Que deleite era para mí sentarme a la sombra de ese árbol de capulín junto a ella escuchando las más fantásticas historias de antaño, el brillante cielo azul apenas manchado de sutiles nubes blancas, el trinar de las aves y su voz, su bonita voz que me contaba sobre las aventuras de su niñez, las travesuras que mi padre le había hecho y sobre aquel imponente abuelo mío al que nunca conocí. Como me gustaba escucharla charlar con sus animales, en especial con palomo, su gato blanco que tras días de ausencia en una cruzada que solamente él conocía volvía gallardo a la casita de mi tía, maullando a voz en cuello como anunciando su retorno y mi tía, iba a su encuentro con su charola de comida —Sí, sí, ya te escuché— decía ella mientras esperaba a que palomo bajara del techo para regañarlo.

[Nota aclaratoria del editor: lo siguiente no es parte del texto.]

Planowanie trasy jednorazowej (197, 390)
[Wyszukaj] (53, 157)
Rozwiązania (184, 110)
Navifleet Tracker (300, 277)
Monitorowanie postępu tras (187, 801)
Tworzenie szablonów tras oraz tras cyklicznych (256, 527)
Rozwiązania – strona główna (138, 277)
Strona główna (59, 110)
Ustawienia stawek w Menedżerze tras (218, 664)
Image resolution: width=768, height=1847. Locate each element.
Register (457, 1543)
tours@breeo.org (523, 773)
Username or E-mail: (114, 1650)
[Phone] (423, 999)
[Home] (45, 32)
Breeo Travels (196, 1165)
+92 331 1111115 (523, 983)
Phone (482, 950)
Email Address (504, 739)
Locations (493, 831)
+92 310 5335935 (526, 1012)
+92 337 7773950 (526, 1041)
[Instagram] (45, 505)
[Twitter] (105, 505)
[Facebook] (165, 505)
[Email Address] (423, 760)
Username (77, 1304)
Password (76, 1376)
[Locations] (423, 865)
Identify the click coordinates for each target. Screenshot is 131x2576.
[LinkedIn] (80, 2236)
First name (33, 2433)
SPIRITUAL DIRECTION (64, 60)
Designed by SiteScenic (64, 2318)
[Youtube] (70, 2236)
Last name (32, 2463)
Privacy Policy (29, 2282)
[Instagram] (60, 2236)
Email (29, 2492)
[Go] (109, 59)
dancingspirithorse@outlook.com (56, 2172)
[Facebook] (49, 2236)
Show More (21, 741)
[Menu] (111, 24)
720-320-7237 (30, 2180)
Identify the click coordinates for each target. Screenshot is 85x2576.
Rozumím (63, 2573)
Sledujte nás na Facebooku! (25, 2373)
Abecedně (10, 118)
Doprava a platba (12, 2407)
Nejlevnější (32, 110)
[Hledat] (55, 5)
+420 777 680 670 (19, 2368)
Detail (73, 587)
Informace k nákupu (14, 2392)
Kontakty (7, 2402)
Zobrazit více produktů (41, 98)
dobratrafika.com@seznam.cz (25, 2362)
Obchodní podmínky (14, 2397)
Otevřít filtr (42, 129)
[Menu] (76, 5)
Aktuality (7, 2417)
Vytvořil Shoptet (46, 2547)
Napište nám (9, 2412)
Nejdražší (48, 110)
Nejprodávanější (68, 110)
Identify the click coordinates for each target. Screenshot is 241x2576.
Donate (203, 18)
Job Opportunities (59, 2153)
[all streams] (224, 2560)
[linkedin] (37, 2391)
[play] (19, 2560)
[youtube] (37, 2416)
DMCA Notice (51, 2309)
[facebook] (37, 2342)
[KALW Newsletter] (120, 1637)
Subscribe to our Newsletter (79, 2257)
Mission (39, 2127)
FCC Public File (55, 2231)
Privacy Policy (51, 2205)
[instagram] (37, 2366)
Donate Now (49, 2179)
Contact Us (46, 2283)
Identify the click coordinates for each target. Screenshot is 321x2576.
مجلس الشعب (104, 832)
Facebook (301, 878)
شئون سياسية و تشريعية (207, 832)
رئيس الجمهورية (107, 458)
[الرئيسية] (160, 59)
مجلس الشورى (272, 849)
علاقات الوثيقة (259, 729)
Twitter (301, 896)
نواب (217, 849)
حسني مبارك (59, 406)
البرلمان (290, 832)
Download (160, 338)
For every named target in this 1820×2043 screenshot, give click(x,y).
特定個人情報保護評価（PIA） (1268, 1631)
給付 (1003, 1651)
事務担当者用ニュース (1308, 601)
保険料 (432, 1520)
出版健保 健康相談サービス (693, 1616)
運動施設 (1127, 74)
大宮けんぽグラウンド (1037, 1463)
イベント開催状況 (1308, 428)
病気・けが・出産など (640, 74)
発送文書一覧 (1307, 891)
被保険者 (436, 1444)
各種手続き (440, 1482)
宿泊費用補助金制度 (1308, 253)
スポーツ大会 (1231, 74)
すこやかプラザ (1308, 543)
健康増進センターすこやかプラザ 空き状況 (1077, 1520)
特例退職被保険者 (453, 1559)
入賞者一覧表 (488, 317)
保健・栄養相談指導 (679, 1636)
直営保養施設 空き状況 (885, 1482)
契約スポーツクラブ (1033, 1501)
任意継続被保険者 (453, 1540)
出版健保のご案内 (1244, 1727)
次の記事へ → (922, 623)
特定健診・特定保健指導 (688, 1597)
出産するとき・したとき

Hay tantas historias, tantos recuerdos como lo ocurrido en aquel diciembre donde me enseñó a hacer tamales, ella preparaba los tamales verdes y yo los de dulce, batimos y batimos la masa, una y otra vez totalmente convencidas de que los tamales terminarían siendo deliciosos porque los habíamos echo con amor. Las posadas eran también algo que esperábamos ansiosos aun cuando termináramos con dolor de barriga por excedernos con los dulces, extraño tanto aquellos días donde parecía que la felicidad era eterna, donde en los brazos de gloria las dolencias de la vida se volvían mas llevaderas y las lágrimas, “cuando había” eran de felicidad, de haber sabido que todo es pasajero y que los años arrebatan todo lo que un día tenemos, entonces habría disfrutado más de aquellos días, le habría cantado la canción que ella quería, la habría escuchado con más atención y le habría dicho cada segundo lo mucho que la amaba. Ay Gloria, mi querida Gloria, los veranos en el pueblo ya no son los mismos desde que partiste, la casita verde agua, a veces rosa, a veces blanca ya no tiene el sonido de tu voz, la cocina ya no huele a tus guisos, ya nadie se sienta a media tarde bajo el árbol de capulines. La ultima vez que nos vimos fue cuando murió papá en medio de ese frío pasillo blanco de hospital donde el aire pesado olía a cloro y a muerte, esa tarde lluviosa y gris de febrero me abrazaste por ultima vez y aun en un día tan amargo como ese tus abrazos me quitaron el miedo.
Si tan solo el toque de la muerte no tuviera poder sobre aquellas extraordinarias personas que hacen de nuestra vida un menor tormento si tan solo fueran eternas… mi querida Gloria se ha marchado, pero se quedan las historias de lo que vivimos guardadas en mi corazón, se queda su risa aun vagando en el viento, el brillo de sus ojos esparcido en los ojos de sus nietos y en aquel pueblito siempre se recordara a Gloria, mi querida Gloria.